Supreme Court Set to Rule About Bans on Profane Trademarks
Updated: Aug 24, 2020
The Lanham Act governed by The United States Patent and Trademark Office sets a precedent on what kind of terminologies can be used when trademarking brand names. A subtext of The Lanham Act states that the Trademark Office has the right to deny trademark requests pertaining to “scandalous” or “immoral” words and symbols.
The U.S. Supreme Court recently accepted to hear arguments on a case relating to whether or not the trademark office is using their policies to infringe on the first amendment right to free speech.
In 2014, fashion designer Erik Brunetti was turned down by the The United States Patent and Trademark Office when he attempted to trademark the name “FUCT” for his brand, a term that references a profane word. Erik appealed to the U.S. Circuit Court of Appeals in Washington where the court ruled that the trademark policy being argued “impermissibly discriminates based on content in violation of the First Amendment.” In detail, Federal Judge Kimberly A. Moore stated:
“There are words and images that we do not wish to be confronted with, not as art, nor in the marketplace. The First Amendment, however, protects private expression, even private expression which is offensive to a substantial composite of the general public. The government has offered no substantial government interest for policing offensive speech in the context of a registration program such as the one at issue in this case.”

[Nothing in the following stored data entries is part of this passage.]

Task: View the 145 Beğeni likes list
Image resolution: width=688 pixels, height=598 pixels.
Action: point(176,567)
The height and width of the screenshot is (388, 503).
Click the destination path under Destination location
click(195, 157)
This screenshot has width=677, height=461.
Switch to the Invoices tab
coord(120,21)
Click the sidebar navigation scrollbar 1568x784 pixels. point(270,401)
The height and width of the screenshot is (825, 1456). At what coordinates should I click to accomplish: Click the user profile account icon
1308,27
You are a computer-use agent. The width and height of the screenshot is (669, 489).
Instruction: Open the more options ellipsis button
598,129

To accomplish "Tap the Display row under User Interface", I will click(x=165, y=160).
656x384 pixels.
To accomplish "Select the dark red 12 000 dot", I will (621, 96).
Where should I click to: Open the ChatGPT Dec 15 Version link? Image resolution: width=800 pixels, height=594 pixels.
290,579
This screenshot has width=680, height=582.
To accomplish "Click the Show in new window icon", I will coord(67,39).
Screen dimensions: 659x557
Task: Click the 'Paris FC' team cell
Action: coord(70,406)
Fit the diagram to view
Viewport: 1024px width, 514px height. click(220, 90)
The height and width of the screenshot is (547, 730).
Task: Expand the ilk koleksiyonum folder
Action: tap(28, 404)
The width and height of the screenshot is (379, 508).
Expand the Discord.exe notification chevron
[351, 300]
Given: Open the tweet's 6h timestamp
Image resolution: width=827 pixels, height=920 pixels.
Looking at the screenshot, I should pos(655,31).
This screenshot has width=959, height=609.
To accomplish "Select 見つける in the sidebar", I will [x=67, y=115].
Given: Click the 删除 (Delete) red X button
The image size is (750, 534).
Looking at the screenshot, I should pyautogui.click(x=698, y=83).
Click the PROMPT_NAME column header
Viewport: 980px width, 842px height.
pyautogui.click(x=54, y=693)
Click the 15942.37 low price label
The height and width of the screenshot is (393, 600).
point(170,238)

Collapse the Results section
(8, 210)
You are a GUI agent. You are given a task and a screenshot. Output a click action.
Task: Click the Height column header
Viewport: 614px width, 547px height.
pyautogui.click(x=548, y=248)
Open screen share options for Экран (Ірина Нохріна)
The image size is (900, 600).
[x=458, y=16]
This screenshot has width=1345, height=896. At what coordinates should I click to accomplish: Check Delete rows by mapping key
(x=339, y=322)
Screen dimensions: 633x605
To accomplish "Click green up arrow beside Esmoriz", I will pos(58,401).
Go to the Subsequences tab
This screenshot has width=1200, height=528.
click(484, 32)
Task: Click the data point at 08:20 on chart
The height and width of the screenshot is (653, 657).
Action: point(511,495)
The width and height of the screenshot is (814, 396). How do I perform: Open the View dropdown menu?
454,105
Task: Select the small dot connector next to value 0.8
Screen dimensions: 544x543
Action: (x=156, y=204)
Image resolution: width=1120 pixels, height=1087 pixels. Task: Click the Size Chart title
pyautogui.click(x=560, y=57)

However, the trademark office appealed to the Supreme Court to review the case and overturn the decision of the circuit court. It is important to note that in 2017, the U.S. Supreme Court struck down a trademark policy that prevented people from trademarking brands that disparaged certain types of people, beliefs, or institutions. This case, Matal v. Tam, related to an Asian-American band that requested to trademark their band name, The Slants, which the trademark office rejected. Although Brunetti’s case deals with a profane word, people believe that precedents set by Matal v. Tam may take a role in this decision.
The trademark office specifically stated that Congress has not established any laws that prevent the ban of speech relating to profane comments. The office further elaborates that the ban on profane comments is “viewpoint neutral,” therefore legal.
Viewpoint neutrality is a concept of the First Amendment that states the government must make free speech rules that apply to all institutions equally and may not discriminate based on the message being advocated. Setting bans on comments that disparage people or beliefs is not “viewpoint neutral” because it can possibly discriminate different types of people or beliefs from expressing themselves. This is one of the reasons the Supreme Court struck down trademark bans relating to Matal v. Tam.
However, the trademark office argues that a ban on profane comments being trademarks is “viewpoint neutral” because profane and/or sexual comments do not pertain to types of people or beliefs. Professor of Intellectual Law Sarah Bernstein from the University of Oklahoma states that because the Supreme Court is accepting this case, it must mean that they are receptive to what the trademark office is claiming. Whether or not the ruling of the circuit court will be upheld in favor of Brunetti or overturned in favor of the trademark office will be settled on a future date.